La notification des projets de mutation à la CCAF avant l'adoption du plan

La notification des projets de mutation à la CCAF avant l'adoption du plan

Rapport du 114e Congrès des notaires de France - Dernière date de mise à jour le 31 janvier 2018
– L'information préalable à tout projet de mutation. – Dès la délimitation du périmètre de l'aménagement foncier agricole 1491597111566, tout projet de mutation de propriété entre vifs à titre onéreux ou gratuit, sans restriction, est porté à la connaissance de la CCAF ou de la CIAF (C. rur. pêche marit., art. L. 121-20).
Si la commission communale estime que la mutation envisagée est de nature à entraver la réalisation de l'aménagement foncier, la demande de mutation est soumise à l'autorisation de la commission départementale. Le silence gardé pendant un délai de trois mois à compter de la demande vaut autorisation. Toutefois, la demande d'autorisation n'est plus recevable si elle parvient à la commission communale après l'approbation du plan d'AFAF 1491597567113.

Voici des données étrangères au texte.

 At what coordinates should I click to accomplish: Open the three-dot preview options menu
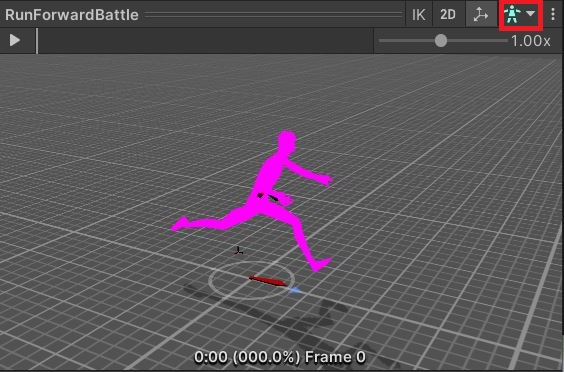click(553, 14)
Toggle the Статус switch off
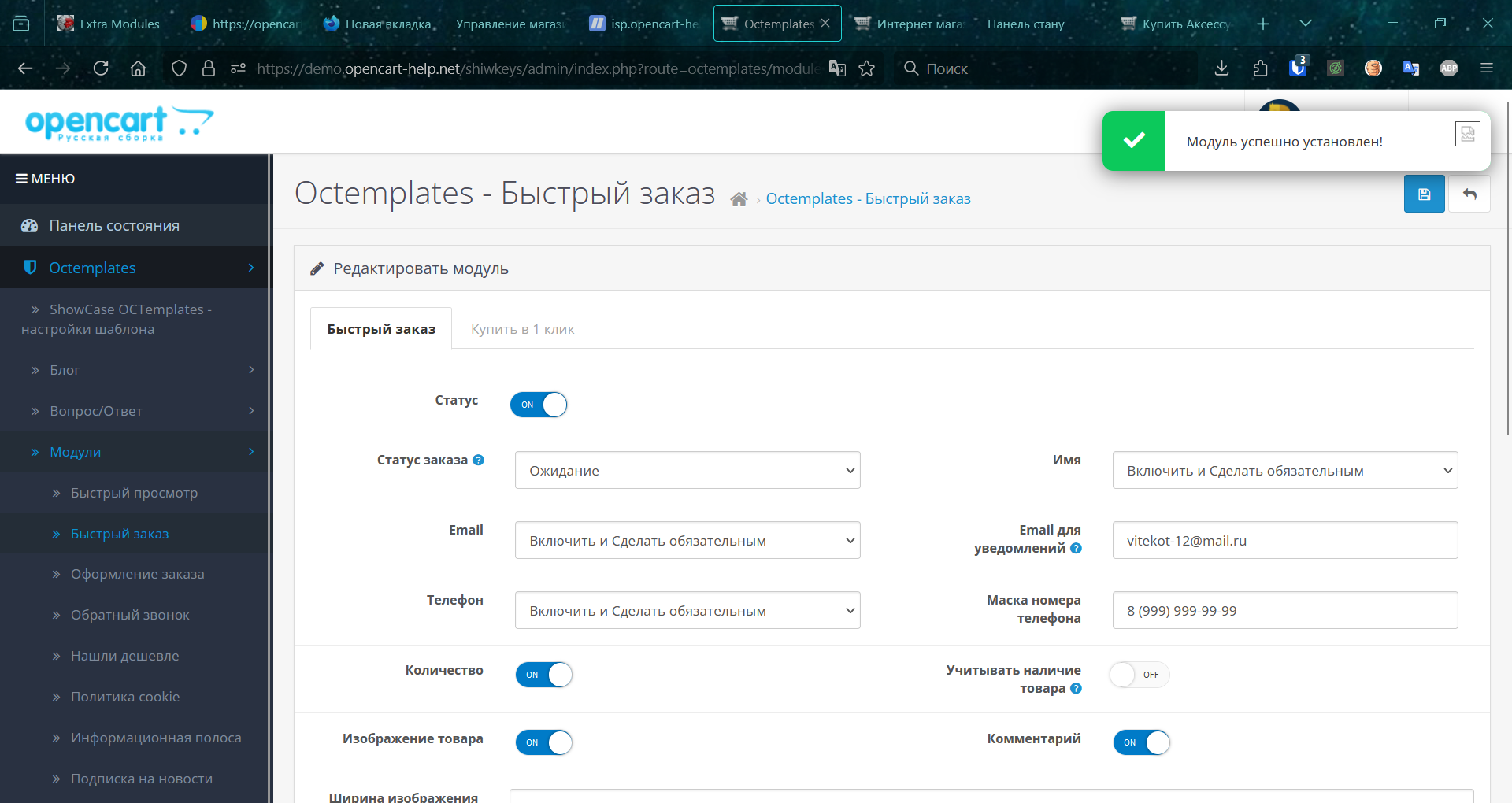 pos(539,405)
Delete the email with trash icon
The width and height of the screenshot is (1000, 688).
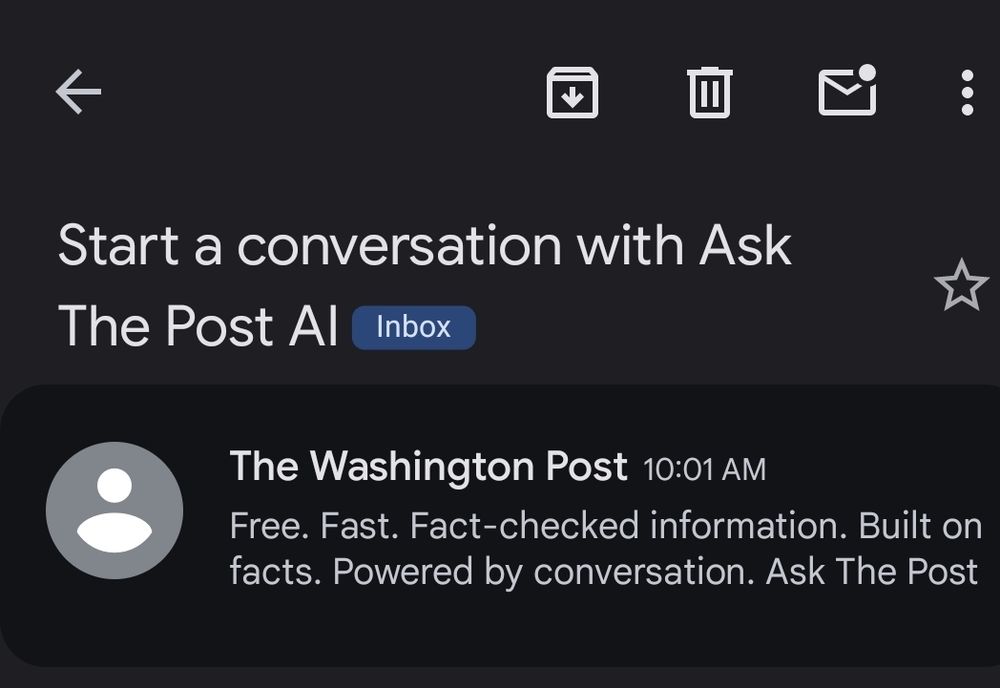[x=710, y=93]
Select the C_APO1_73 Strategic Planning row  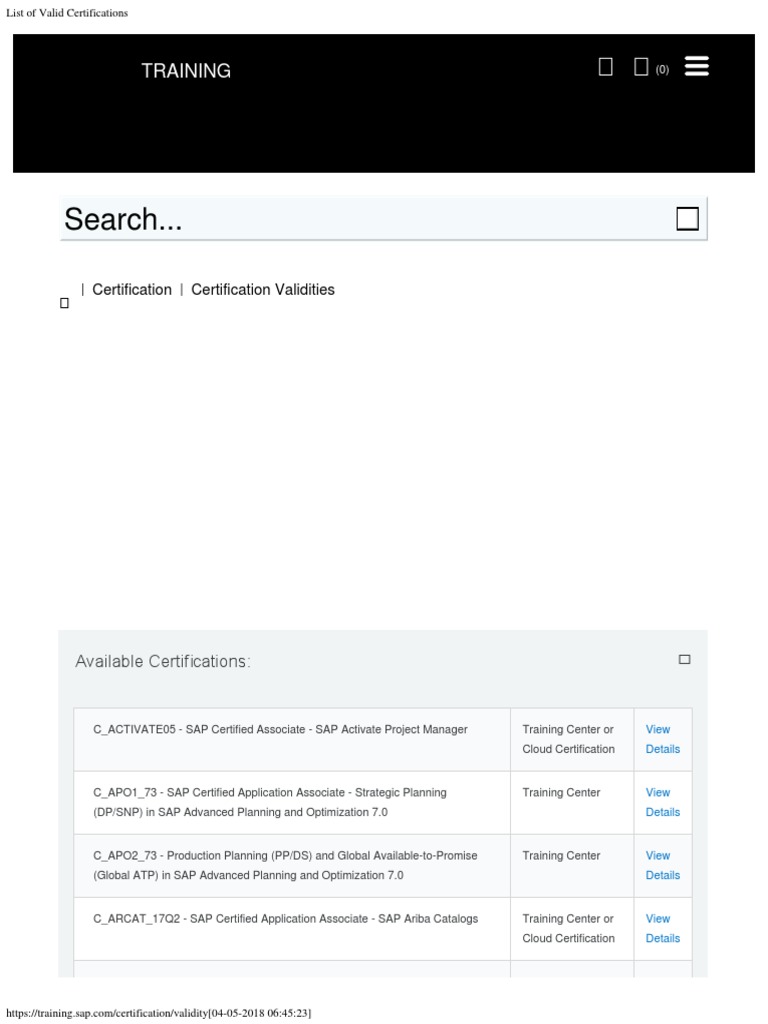tap(270, 802)
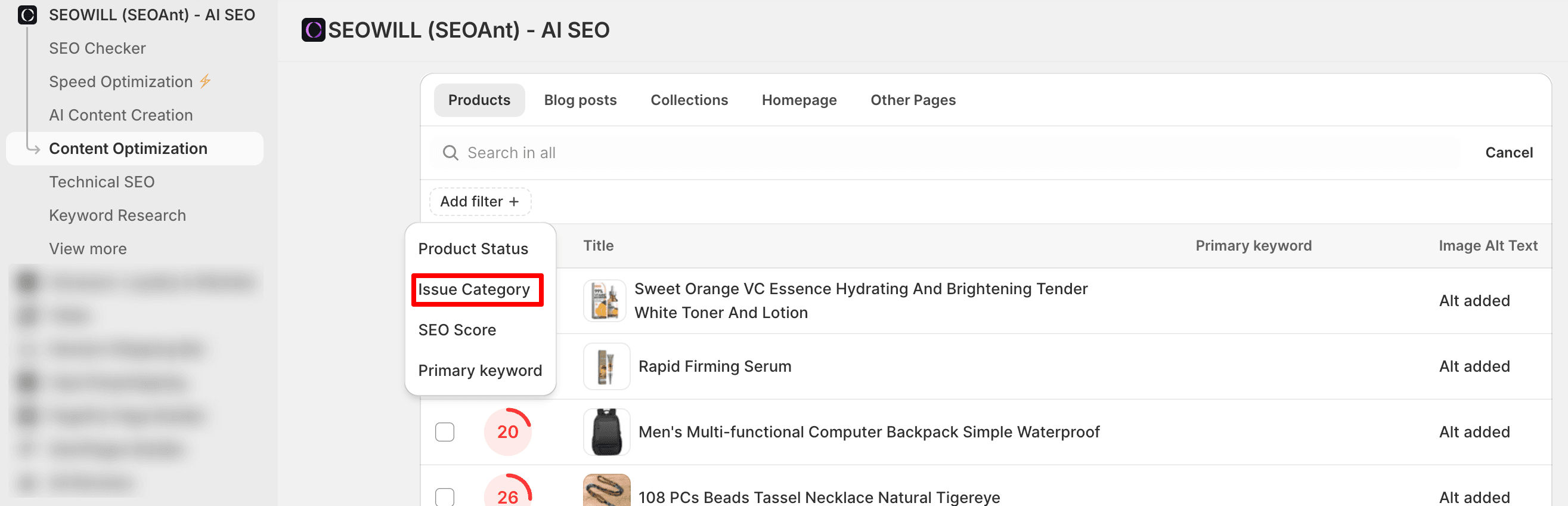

Le mandat légal du notaire chargé de la mutation

La notification est signée soit par le propriétaire, soit par son mandataire, soit par le notaire chargé de la mutation (C. rur. pêche marit., art. R. 121-28). Le notaire est investi d'un mandat légal à ce titre.

Lors de la mutation d'une parcelle rurale, il est impératif de savoir si un aménagement est en cours. Dans l'affirmative, il convient de procéder à la notification. La demande précise la désignation cadastrale et la superficie des parcelles faisant l'objet du projet de mutation.

L'avant-contrat peut être assorti d'une condition suspensive jusqu'à l'obtention de l'autorisation ou l'expiration du délai imparti à la CDAF pour répondre. Les textes ne précisent pas la sanction attachée au non-respect de cette formalité. Il est vraisemblable que l'acte sera dans ce cas entaché de nullité.